Assigned task: Please return each of the entries exactly, minus their pictures.

Input for this task:
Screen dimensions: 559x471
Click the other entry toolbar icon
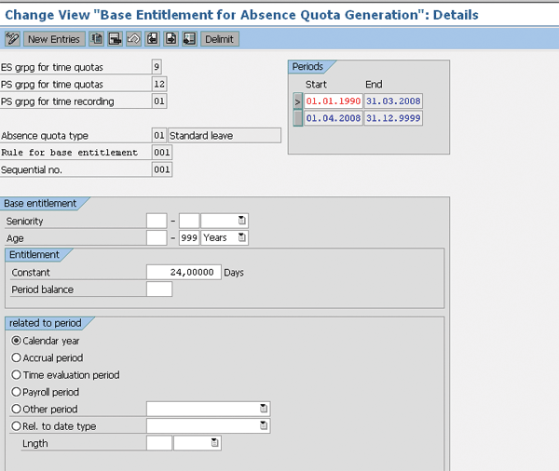(x=189, y=39)
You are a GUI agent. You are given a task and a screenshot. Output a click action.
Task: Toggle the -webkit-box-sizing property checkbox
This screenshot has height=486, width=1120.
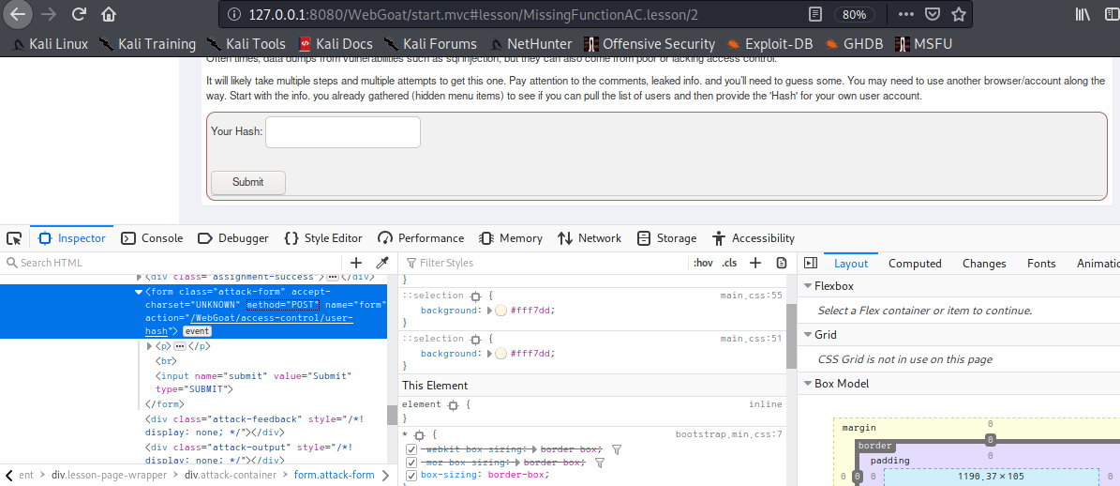pyautogui.click(x=411, y=450)
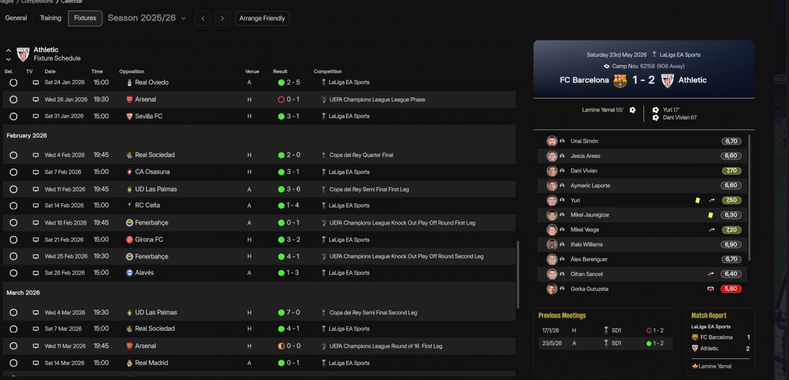Screen dimensions: 789x380
Task: Select the Real Madrid 14 Mar fixture radio
Action: 14,363
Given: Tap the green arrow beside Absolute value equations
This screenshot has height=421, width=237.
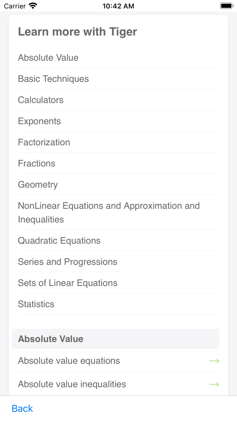Looking at the screenshot, I should click(x=214, y=360).
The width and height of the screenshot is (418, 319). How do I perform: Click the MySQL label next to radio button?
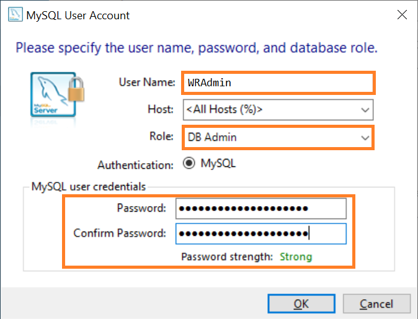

Solution to this task:
Screen dimensions: 559x471
Click the other entry toolbar icon
(x=189, y=39)
You are a GUI agent. You are given a task and a screenshot. Output a click action.
Task: Toggle the -webkit-box-sizing property checkbox
This screenshot has height=486, width=1120.
pyautogui.click(x=411, y=450)
Screen dimensions: 789x380
Task: Select the Real Madrid 14 Mar fixture radio
Action: 14,363
Given: Tap the green arrow beside Absolute value equations
This screenshot has height=421, width=237.
Looking at the screenshot, I should click(x=214, y=360).
The width and height of the screenshot is (418, 319). How do I perform: Click the MySQL label next to radio button?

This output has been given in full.